Колчанов был сбит с толку этой новостью. Теперь уж окончательно рушились все его планы на лето: опыты по гибридизации, дальнейшее изучение нереста карповых — сазана и карася — в различных вариантах органобиологических условий, поездка к Вальгаеву для обстоятельного изучения его аппарата, наконец, экспедиция в верховья Бурукана для окончательного выбора мест закладки аппаратов и для сооружения там зимовья.
— Ну, что приуныл? — говорил меж тем Сафьянов. — Ты не поглядывай на Ивана Тимофеевича, — усмехнулся он, — не поможет.
— А как же с нерестово-выростным хозяйством, Иван Тимофеевич? — спросил Колчанов секретаря райкома.
— Вот, Лидии Сергеевне решили поручить наблюдение, — Званцев кивнул на Гаркавую. Видно, и его не очень устраивало новое назначение Колчанова.
— На какой срок рассчитана программа экспедиции, Николай Николаевич? — уныло спросил Колчанов, все еще надеясь выкроить время для осуществления своих планов.
— Вот это уже другой разговор, — весело ответил тот. — Об этом и следует потолковать. Сейчас высадимся на берег, и там я тебя, как говорят, введу в курс дела…
Караван между тем уже подошел к берегу. Ребята расторопно снялись с буксира, пристали к берегу и приняли с катера трап. Здесь Сафьянова уже поджидали все участники экспедиции — Хлудков, Пронина, еще две девушки и четверо парней-студентов.
— Николай Николаевич, разрешите мне сначала выпустить сазанов в нерестовик? — попросил Колчанов, когда они сошли на берег.
— Что ж, это правильно, — охотно согласился Сафьянов. — Заодно посмотрим твое хозяйство.
Гости вместе с ребятами толпились у лодок, любуясь щукой и сазанами, крутившимися в прозрачной воде кунгаса.
— Вот живорыбница. Видишь, товарищ Севастьянов? — назидательно говорил Званцев, подергивая предколхоза за лацкан нарядного пиджака. — Почему бы тебе не завести такую штуку? У вас в колхозе, пожалуй, целый десяток найдется старых кунгасов. Молодцы, ребята, ловко придумали!
— Мудрость не велика, Иван Тимофеевич, — подчеркнуто равнодушный Севастьянов ухмыльнулся так, словно эти тайны были ему давно известны, — да только эта штука у нас не пойдет. Пока ее притартаешь за двадцать километров от тони до рыбозавода, — вся рыба в ней подохнет…
— А вы пробовали?
— Пробовать нечего, и так видно, — самоуверенно отвечал предколхоза.
— Ох уж это мне ваше всезнайство, товарищ Севастьянов! — с горечью воскликнул секретарь райкома. — Говорят, что вы до войны были стахановцем, знатным рыбаком. Но почему у вас отсутствует чувство нового?
— Ничего, сделаем, Иван Тимофеевич, — заметил Клюкач, скромно слушавший их разговор. — Это Григорий Андрианович из зависти, я его знаю…

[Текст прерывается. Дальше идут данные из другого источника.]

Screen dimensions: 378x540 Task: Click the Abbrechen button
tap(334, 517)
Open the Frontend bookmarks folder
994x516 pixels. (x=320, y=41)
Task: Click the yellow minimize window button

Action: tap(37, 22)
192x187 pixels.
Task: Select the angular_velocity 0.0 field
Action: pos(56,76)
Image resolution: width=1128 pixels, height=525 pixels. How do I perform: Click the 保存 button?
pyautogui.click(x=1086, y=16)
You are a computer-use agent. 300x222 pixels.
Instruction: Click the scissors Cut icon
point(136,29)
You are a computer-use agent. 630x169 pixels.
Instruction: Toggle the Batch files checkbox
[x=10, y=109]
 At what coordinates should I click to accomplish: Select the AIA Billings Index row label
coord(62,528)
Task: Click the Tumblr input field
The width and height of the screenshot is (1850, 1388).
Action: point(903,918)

Клюкач действительно хорошо знал Севастьянова. В довоенное время они оба были рядовыми рыбаками, потом стали бригадирами, постоянно соревновались между собой, а когда возникло стахановское движение, выступили его зачинателями в Средне-Амурском районе. Первыми применили ставные невода — тогда новинку в рыбном промысле на Амуре, потом стали внедрять гигантские закидные невода, до пятисот метров длиной, и брать такие уловы, каких никто не брал раньше. Одновременно им вручили награды в Кремле: Клюкачу — орден Ленина, Севастьянову — орден Трудового Красного Знамени. Так и шли рядом эти два замечательных человека, виски которых уже изрядно посеребрила седина.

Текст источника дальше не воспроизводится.